In previous chapters we saw how the input source was lexed, parsed and semantically analysed and we looked at how the symbols and data types are represented. But we haven't looked at what happens once the semantic analysis finishes. In this installment we're going to talk about the AST.
Abstract Syntax Tree
Fortran has two kinds of statements: non-executable and executable. The former declare properties about entities of the program and we saw in the previous chapter that these entities or symbols are represented in a symbol table. There is usually not much more to do beyond registering and remembering the attributes implied by a non-executable statement.
Executable statements, on the other hand, describe the computation that our Fortran program has to do. So we need a mechanism to represent that computation. At some point we will use this representation to generate a program that does exactly the intended computation by the Fortran source. A common way to represent this is using an AST, or abstract syntax tree.
ASTs are called abstract because they do not represent all the lexical and syntactical details of the source. Instead, they represent the fundamental parts of the language that are going to be relevant for the computation. The flang AST does exactly that.
Lets consider this very simple function below
In the last chapter we talked about the symbol table but we didn't consider any specific example neither we attempted to dump any of the symbol tables. Now it is a good opportunity to do this.
The flang driver allows us to pass debug flags to flang1 using -Hq,x,y (and to flang2 using -Mq,x,y). The numbers x and y are documented in the flang documentation (file coding.html). We can dump the symbol table doing -Hq,5,1
When we request debug information, flang will create a file named <name>.qbf for every given <name>.f90 compiled. In our case test.qdbf.
The dump of the table is not super easy to read but basically we see four entries. Each entry starts with the name of the symbol and the kind of symbol.
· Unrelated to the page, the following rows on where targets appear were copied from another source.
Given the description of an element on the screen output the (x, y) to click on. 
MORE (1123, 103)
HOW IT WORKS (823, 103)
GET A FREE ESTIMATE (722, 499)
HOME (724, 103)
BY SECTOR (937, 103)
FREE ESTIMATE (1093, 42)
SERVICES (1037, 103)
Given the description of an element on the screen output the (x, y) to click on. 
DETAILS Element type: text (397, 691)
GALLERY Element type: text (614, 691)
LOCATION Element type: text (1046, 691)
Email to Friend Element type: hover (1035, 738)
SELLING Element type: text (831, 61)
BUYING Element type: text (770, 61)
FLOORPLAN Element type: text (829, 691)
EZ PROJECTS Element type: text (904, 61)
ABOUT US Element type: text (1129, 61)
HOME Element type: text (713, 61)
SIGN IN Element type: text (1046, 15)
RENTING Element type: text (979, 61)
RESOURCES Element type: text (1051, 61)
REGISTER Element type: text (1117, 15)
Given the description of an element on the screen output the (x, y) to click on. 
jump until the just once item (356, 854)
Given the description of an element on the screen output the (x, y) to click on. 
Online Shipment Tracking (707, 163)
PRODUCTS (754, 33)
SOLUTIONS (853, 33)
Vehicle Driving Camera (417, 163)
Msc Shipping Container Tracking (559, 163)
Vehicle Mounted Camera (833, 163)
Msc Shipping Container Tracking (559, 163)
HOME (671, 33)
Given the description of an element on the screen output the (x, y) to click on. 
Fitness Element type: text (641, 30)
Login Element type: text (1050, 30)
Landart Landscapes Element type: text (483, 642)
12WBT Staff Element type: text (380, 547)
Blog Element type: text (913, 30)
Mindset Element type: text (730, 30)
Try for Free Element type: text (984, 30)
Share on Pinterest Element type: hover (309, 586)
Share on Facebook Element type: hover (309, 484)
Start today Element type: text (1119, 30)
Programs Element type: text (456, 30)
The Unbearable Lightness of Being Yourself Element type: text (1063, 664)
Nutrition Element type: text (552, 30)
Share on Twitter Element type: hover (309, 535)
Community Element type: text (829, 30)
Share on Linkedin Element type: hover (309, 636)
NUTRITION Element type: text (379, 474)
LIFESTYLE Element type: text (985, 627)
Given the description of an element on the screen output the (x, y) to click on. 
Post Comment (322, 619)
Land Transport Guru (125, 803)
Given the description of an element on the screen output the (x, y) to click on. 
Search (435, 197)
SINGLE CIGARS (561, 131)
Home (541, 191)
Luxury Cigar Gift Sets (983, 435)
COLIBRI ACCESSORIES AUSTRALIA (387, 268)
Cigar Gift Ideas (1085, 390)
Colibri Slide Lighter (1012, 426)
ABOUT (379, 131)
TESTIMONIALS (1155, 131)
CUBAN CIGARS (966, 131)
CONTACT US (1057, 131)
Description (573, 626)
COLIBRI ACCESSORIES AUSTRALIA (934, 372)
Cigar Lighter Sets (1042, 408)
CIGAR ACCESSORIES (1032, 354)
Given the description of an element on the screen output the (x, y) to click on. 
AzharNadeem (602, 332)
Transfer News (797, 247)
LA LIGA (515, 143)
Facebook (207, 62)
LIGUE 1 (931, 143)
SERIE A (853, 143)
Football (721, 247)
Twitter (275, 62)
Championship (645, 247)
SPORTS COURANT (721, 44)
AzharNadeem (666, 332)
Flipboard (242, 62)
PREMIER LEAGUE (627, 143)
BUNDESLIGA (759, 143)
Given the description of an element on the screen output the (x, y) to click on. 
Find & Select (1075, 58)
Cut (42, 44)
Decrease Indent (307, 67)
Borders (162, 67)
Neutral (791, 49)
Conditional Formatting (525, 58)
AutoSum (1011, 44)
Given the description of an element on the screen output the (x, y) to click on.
The next lines are several attributes of the symbol. The set of attributes dumped changes for each kind of symbol.
In our example we only have two kinds of symbols: a first add which is an entry (which is the way flang names a FUNCTION) then a, b and another add. The second add is there because it represents the result-name of the FUNCTION (had we used RESULT(myname) in the FUNCTION statement we would not have had repeated symbol names). In general repeated names are not a problem (sometimes it happens in Fortran) but it in this case, note that the scope of the variables is 624 which is the id of the symbol. The id of symbols that entail scopes like FUNCTION, SUBROUTINE, MODULE is used to define a scoping relationship. Also note that the variables are marked to have a storage-class of SC_DUMMY. In Fortran parlance a dummy-argument is a formal parameter.
Ok, now we have seen what flang knows (or at least shows in the dumps) about the symbols. Let's see the AST it generates. We can get the AST using -Hq,4,256. It is possible to combine several -Hq flags so we can see at the same time several internal dumps.
For reasons I have not looked into them yet, the AST contains references to a couple of preregistered symbols .sqrt and .dsqrt (they look like to related to the corresponding Fortran intrinsics) and a couple of constants 0 and 1. Why no other preregistered symbols or constants appear is a bit puzzling to me. That said, the interesting bits of this dump are the following
An AST is made of nodes. A node represents some computation. Sometimes the computation is almost no computation, like just a constant or a reference to a variable. Some other times the computation is compound of other computations. This is, other nodes. Recall that in line 4 our Fortran program is doing
It is possible to relate that statement to the AST dump above. Let's see, that statement is in Fortran parlance an assignment statement. Flang represents it using a node for assignments.
assign is the kind of the node, in this case this node represents an assignment. The type of the operation is integer. aptr means the id of this node (remember that these id, even if just numbers, are unrelated to the id's used for symbols or data types and the precise id number could be the same). Now we have the operands of this node, which are other computations, i.e. other AST nodes. In this case the destination (dest) is encoded in the node 15 and the source (src) in the node 14. What are the destination and the source of an assignment? They are the left and right-hand side of the assignment, respectively.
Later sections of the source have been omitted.